Daily News Article 12/13/09: "Birdman of Lake Balboa"
December 13, 2009Birdman of Lake Balboa
The Birdman of Lake Balboa pulls his car into his favorite spot alongside the lake and waits. It's 6a.m., just getting light outside.
In a couple of hours hundreds of joggers, dog walkers and friends out for a leisurely stroll will be taking the 1.3 mile walk around the scenic lake.
But right now, as another day slowly comes alive, the park belongs to the birdman, Steve Hessong - also known around these parts as the Goose Whisperer.
One by one, his pals come out from behind bushes, under park benches, behind reeds, and wherever else they've chosen to spend the night.
There's Thelma, who used to go with Louise. Here comes Stumpie, followed by Huey, Louie and Dewey. Greasy's not far behind.
"Good morning," the birdman says.
"Quack," say his friends, which is duck for "Where's breakfast?"
The birdman smiles and grabs the 10-pound container of chicken scratch and other assorted delicacies he purchased at Red Barn and puts them into big plastic trays.
"Quack, Quack," Stumpie squeals - which is goose for "dig in."
And they do, by the hundreds. Coots, mallards, wood ducks, Peking ducks, fresh water pelicans, great blue heron, greater and lesser egrets, osprey fish eagles, Chinese, African and Canada geese, all stopping by for breakfast.
The birdman sits back, casts out his fishing line and watches his buddies peck away at the $125 a month breakfast tab he's been picking up for them the last couple of years.
"You know," the birdman says to Thelma, his favorite. "Life doesn't get much better than this."
No, it doesn't, the goose quacks back.
For nearly 25 years, Hessong worked at Sony Pictures as a courier before a vertebrae injury forced him to retire.
He did what most retired guys do initially. He sat around, ate and drank too much, and used the TV clicker as his main source of exercise.
Then, he met a woman. Ah, don't they always. She got him in shape.
"We took walks around the lake every day and I lost 19 pounds in two months," the birdman says.
The woman wound up leaving, but the lake stayed. Hessong got a fishing license, threw his line out at sunrise every morning, and began making new friends.
Thelma and Louise were the first to stop by. The two geese were a true love story that turned tragic.
"I had to visit some family up north for a few weeks last year, and when I got back I only saw Thelma, no Louise.

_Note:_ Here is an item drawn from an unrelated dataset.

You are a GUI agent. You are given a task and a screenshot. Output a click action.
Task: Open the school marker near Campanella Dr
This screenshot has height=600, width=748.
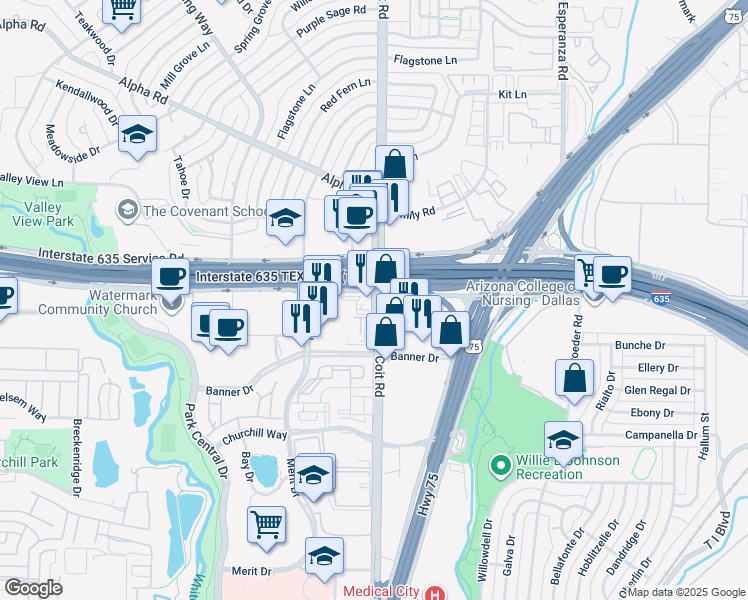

"I found out she'd been hit by a car and killed. You could tell Thelma was really sad. She'd call to Louise every day but she never came.
"Thelma started crawling into my lap. We'd be beak to nose. People would walk by and say, `Look, it's the Goose Whisperer.' It caught on."
After breakfast, the two of them - the birdman and Thelma - would make the rounds to see who needed their help. Often people with no sense of responsibility would leave behind fish line attached to whatever they were using as a makeshift pole. Often a beer can.
The ducks and geese would get their legs all tangled up in the line.
"That's how Stumpie got her name," Hessong said. "The fish line got pulled tight around her leg and cut off circulation. She lost a foot."
Barry the goose met an even worse fate. Three guys in a car spread out bread crumbs one day. As soon as Barry got close enough they grabbed him, stuck him in the trunk and took off.
"When people are hungry, well, you never know," Hessong says.
Ben Holder, a retired Los Angeles Fire Department firefighter, stops to say hi to the birdman, and ask how Thelma's doing.
"Great," he says. "She finally met someone. Sam. They're partners now."
As the Birdman of Lake Balboa gathers up his food trays, the squawks across the lake grow louder.
"They know when I'm leaving," he says. "I like to think they're saying goodbye."
"That's it for today," the birdman yells out. "See you tomorrow."